INSIGHT NOW! / 2021年1月26日 17時31分

ノーベル賞のオークション理論。 ビジネスに取り入れることは可能なのか。/猪口 真

猪口 真 / 株式会社パトス

米スタンフォード大学のポール・ミルグロム教授とロバート・ウィルソン名誉教授が、「オークション理論」でノーベル経済学賞を受賞した。

オークションとは、ヤフオクやモバオクでなじみのある言葉で、かなりの人が参加したことのあるものだけに、このテーマでノーベル賞なのかと驚いた。

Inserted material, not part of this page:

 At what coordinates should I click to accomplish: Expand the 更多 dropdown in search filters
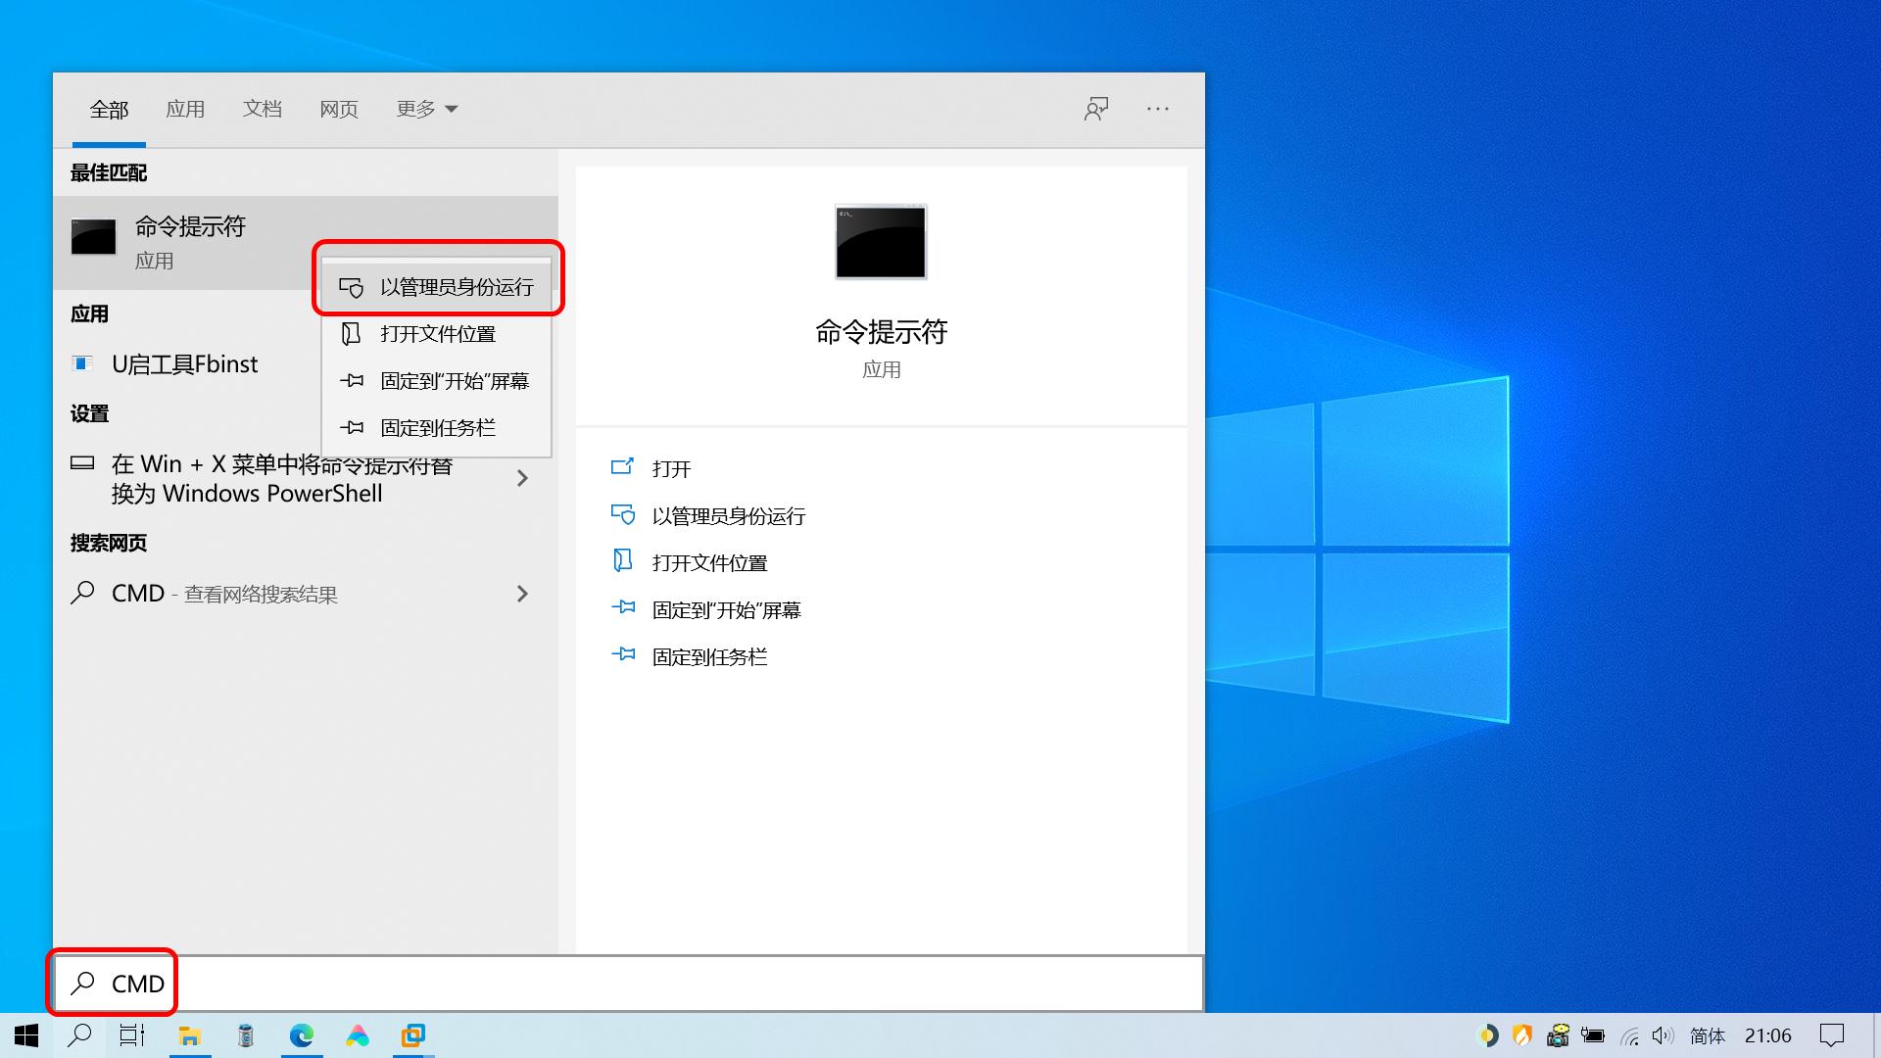pyautogui.click(x=425, y=109)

確かに、オークションであれば、欲しいと思う人が一番高い値をつけてくれるまで交渉が進むので、売り手としても納得感が高い。買い手にしても、いくらまで出すかは自分で決めることなので、誰の責任にもできないので、納得感もある。

オークションにもいろいろあり、たとえば、2番目の入札額支払う方式(通常の入札と同様に、最も高い金額を示した人が落札するが、落札者が支払う額は自身の入札額ではなく、競争相手が書いた2番目に高い入札額になる)などは、買うほうも売るほうも、納得できる価格決定メカニズムと言われている。

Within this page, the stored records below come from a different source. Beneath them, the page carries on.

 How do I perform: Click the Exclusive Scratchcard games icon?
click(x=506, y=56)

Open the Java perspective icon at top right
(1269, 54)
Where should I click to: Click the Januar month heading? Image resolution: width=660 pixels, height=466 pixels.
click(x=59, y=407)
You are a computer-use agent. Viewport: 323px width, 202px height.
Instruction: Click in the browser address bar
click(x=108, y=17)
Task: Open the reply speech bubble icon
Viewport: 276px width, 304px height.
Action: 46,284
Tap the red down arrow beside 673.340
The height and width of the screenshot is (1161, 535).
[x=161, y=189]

昔、学生時代に、需要と供給のバランスにおいて価格が決まる的なことを教えてもらった気はするが、そのバランスが崩れているのを、希少商品において、極端に是正するのがオークションということか!

確かに、公開した場で価格を調整することで、もっと高い価格で売れたにもかかわらず、売り切れとなってしまい、ビジネスの機会を失ってしまったという話はたくさんあるだろう。要するに、「もっと高い値段で売れたのに!」と後悔するわけだ。

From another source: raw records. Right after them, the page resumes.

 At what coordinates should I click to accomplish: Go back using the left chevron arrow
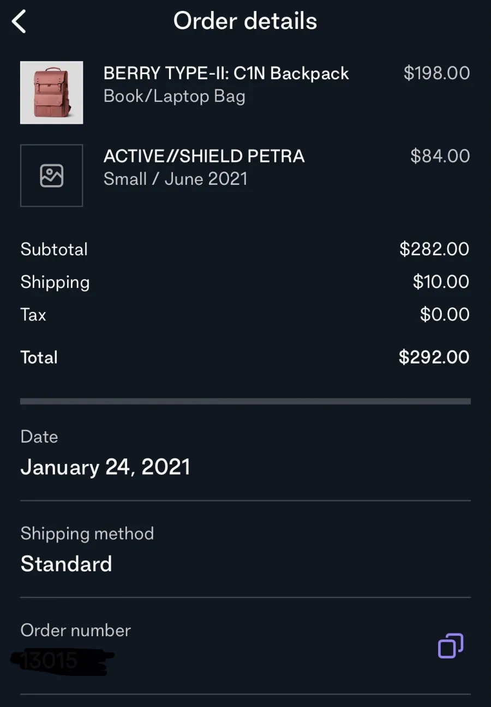tap(19, 22)
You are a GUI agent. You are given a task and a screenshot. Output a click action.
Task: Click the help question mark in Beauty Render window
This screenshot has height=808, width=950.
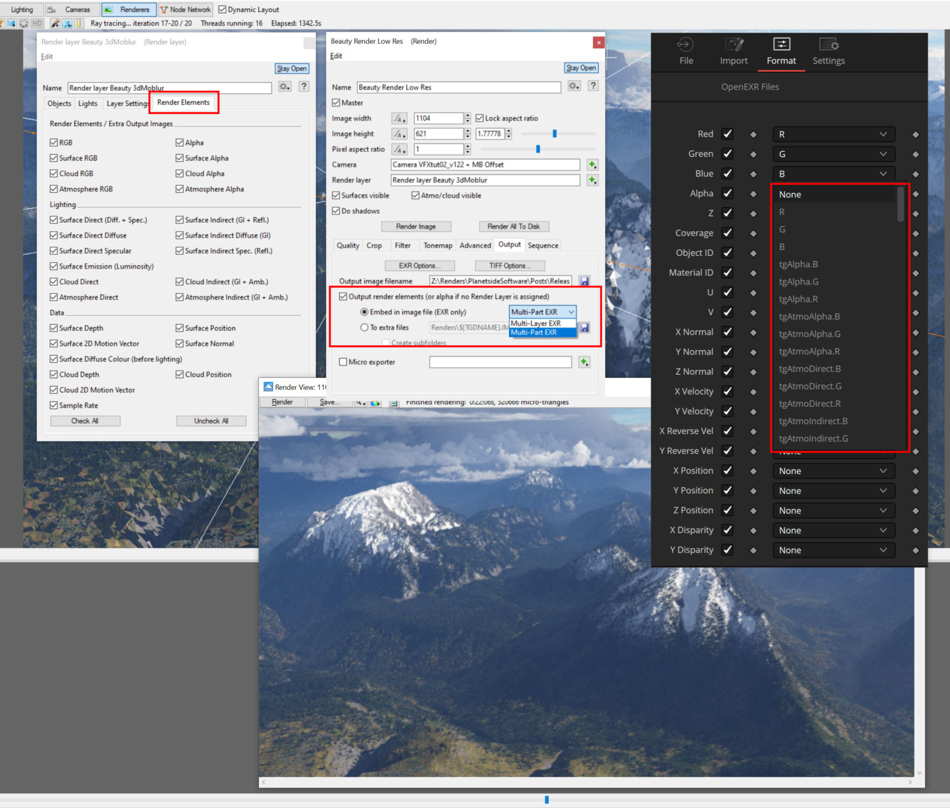(593, 86)
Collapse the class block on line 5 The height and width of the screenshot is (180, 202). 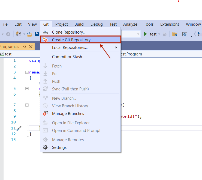(x=27, y=89)
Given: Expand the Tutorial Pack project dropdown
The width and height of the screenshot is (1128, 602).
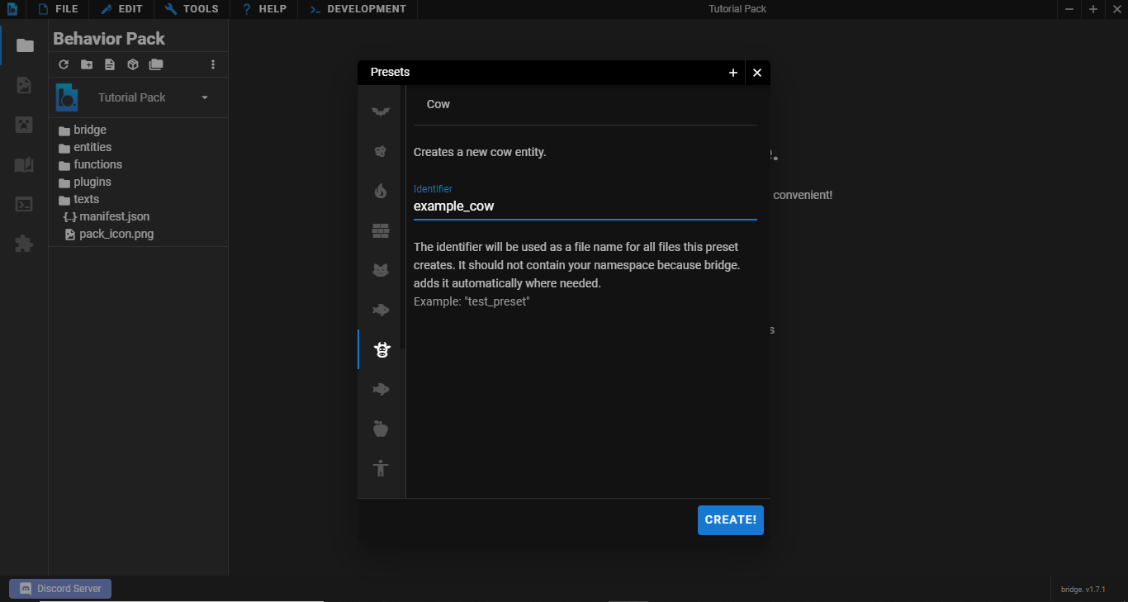Looking at the screenshot, I should (205, 97).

多くのユーザーがいるなかで、唯一のサービスしかない場合は特にオークション向きだと言えるだろう。たとえば、大量生産できないコンサートや舞台、ショーなどのチケットは、まさにそうだ。1席1万円を1,000席売っても1,000万円だが、10万円で200人買えば、それだけで2,000万円だ。どうしても行きたい人であれば、10万円なら問題なく出すだろうし、こうした人に参加してもらいたいと売り手側も思うだろう。販売開始から1分で販売終了という現状には、そこに参加することすらままならない人も多い。当然、ダフ屋が存在するスペースもなくなる。

オークション理論は、結果として、欲しいと思うニーズの強さと価格が比例し、適切なニーズのもとに適切な価格で市場を形成することができると思われるが、一見すれば、我々のビジネスにおいても、原則的には、ニーズの強さによって費用は決まっていく。

引く手あまたのコンサルタントや講師のフィーは上がるし、誰も欲しがらない人は費用も安い。(これはオークションではなく、いわゆる「見えざる手」か)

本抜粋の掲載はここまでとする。